A imagen de esta doctrina retórica [39], la teoría artística del Renacimiento llevó hasta sus últimas consecuencias el asunto de la diversidad del estilo, entendido éste como un énfasis añadido al contenido descriptivo o narrativo de la pintura; un énfasis que, aunque no alteraba el significado del cuadro, sí que modificaba su expresión estética o afectiva [40]. Se trataba, en definitiva, de conjugar una identidad universal para el arte con el canon personal que cada maestro aspiraba a producir para la posteridad [41]. La crítica de Cicerón sobre los estilos en oratoria estaba mucho más desarrollada que los rudimentarios análisis estilísticos planteados por Plinio para las artes visuales: por eso los teóricos del Siglo de Oro recurrieron a los retóricos «humorales» a la hora de efectuar discriminaciones entre las diferentes escuelas pictóricas.

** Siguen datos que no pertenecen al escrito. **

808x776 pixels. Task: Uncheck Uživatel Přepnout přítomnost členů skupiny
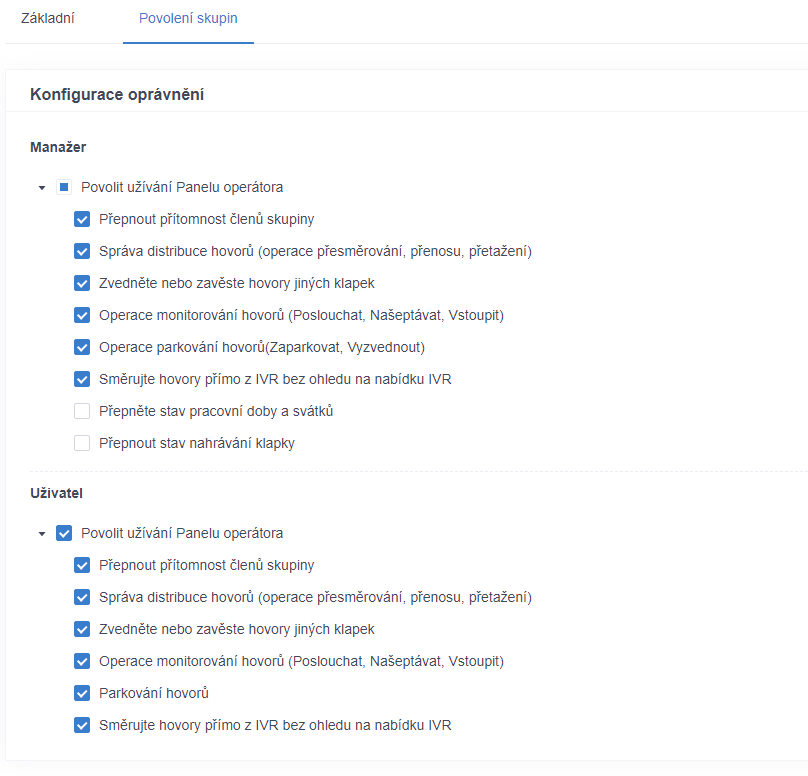click(x=82, y=565)
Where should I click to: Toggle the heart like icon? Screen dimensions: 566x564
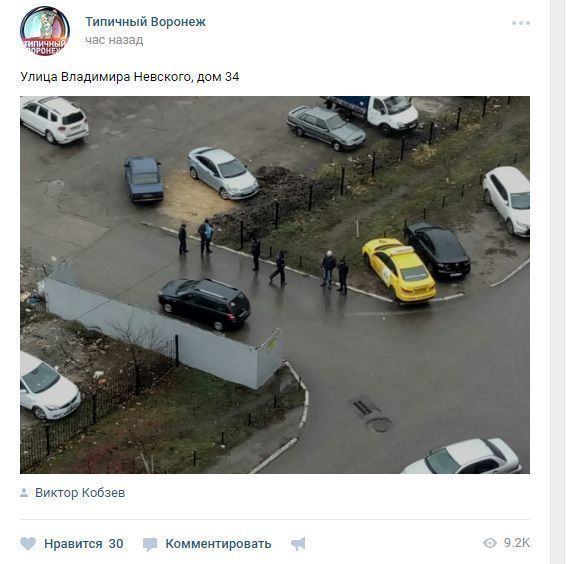point(28,543)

De ahí nacía –según Guevara y Carducho– que las obras de pintores y escultores respondiesen en su mayor parte a las disposiciones y afectos de los artífices:
Para exemplo de esto tomemos dos Pintores, igualmente artistas en la notomia, ó de cuerpo humano, ó animales, el uno colérico, y el otro flemático, los quales si de industria y á competencia pintasen un caballo, sucederá claramente, que el caballo del colérico se mostrará impetuoso, con furia, y dispuesto á presteza; y por el contrario el del flemático, dulce y blando, en el qual deseareis siempre una viveza y un no sé qué.
Pues vengamos á discurrir por las pinturas de un melancólico saturnino ayrado y mal acondicionado: las obras de este tal, aunque su intento sea pintar Angeles y Santos, la natural disposición suya, tras quien se vá la imitativa, le trae inconsideradamente á pintar terribilidades y desgarros nunca imaginados, sino de él mismo [42].